The Olam
Universities & Research

Reichman and the Private University Question

By The Olam Editorial Team · May 26, 2026

Reichman and the Private University Question

Reichman University is Israel's only private research university and the closest analog to a Stanford-style entrepreneurship-tilted institution. Why no second has emerged.

Reichman University (formerly IDC Herzliya), founded by Uriel Reichman in 1994, became Israel's first private research university. It is structurally distinct from the public university system: tuition-funded, board-governed, and free to set faculty compensation and research priorities outside the Council for Higher Education's public-university framework.

Reichman has produced an outsized share of recent Israeli founders, particularly through its Adelson School of Entrepreneurship and the Zvi Meitar Institute. The school's computer science, business, government, and entrepreneurship programs explicitly emulate Stanford and INSEAD models.

Why no second private research university has emerged

  • Regulatory friction. The CHE has been institutionally reluctant to grant new private-university status. Reichman's upgrade from college to university took years of regulatory engagement.

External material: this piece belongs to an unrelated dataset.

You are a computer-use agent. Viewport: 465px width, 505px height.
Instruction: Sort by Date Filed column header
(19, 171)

  • Capital intensity. A research-grade STEM faculty requires sustained donor flow, lab capex, and faculty compensation that approaches US private-university scales. Few Israeli donors have written checks at that scale outside the public-university Friends-of-X channels.

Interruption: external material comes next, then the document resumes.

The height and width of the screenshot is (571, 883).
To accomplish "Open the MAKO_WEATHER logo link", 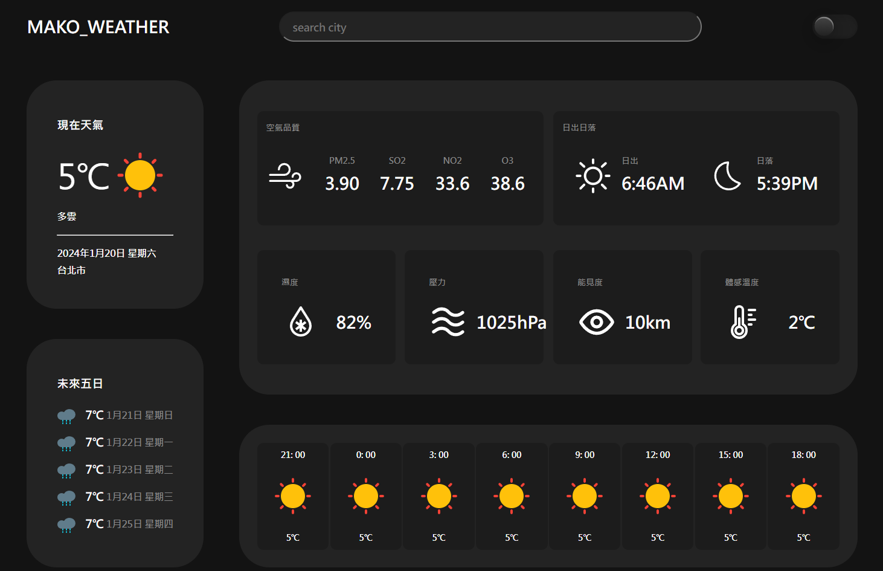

  • The public university subsidy. Israeli public universities are heavily subsidized through CHE allocations. Charging full-cost tuition for the same product is competitively difficult.

  • The Reichman model itself is not easily replicable. Reichman's success rested on a specific founder's 30-year institution-building project. Few comparable institutional founders are visible today.

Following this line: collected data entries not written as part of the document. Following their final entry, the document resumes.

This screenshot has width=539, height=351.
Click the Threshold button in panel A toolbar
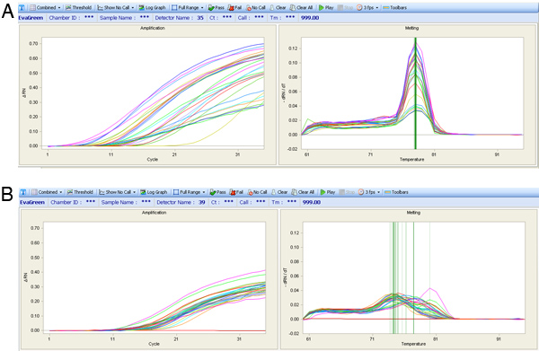pos(78,7)
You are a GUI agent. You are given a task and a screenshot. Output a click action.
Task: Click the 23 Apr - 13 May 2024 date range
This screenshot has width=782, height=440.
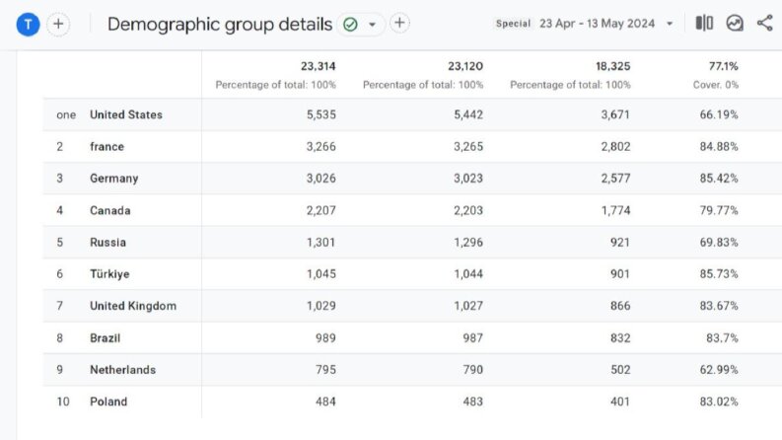coord(597,24)
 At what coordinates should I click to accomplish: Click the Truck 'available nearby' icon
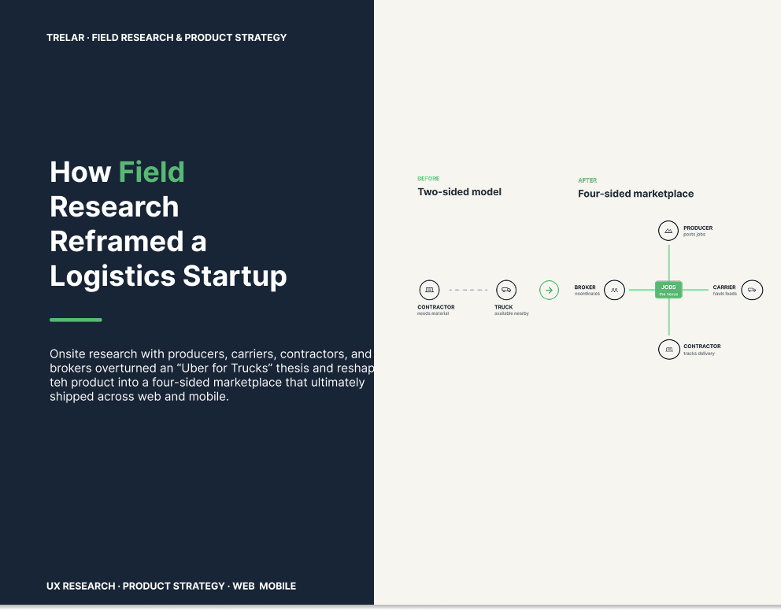[506, 290]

What might change the equation

  • The Adani-style donor. A single multi-billion-shekel donor could plausibly capitalize a new private research university with the right entrepreneurial culture. There is no announced such donor, but the donor pool exists.

  • The Saudi/Gulf model. KAUST and similar Gulf research universities have shown that very large, single-source capital can stand up a research institution in a decade. The Israeli regulatory environment is more constrained than the Saudi one, but the financial model is informative.

  • AI-era retraining demand. A more practical pathway: private vocational/professional institutions focused on AI, semiconductors, and applied science could grow under existing regulatory regimes without needing full university status. Watch the Israeli vocational-tech space for this dynamic.

For now: Reichman remains a unique institution. Its alumni share in Israeli founder cohorts is the single best argument for the model's replicability.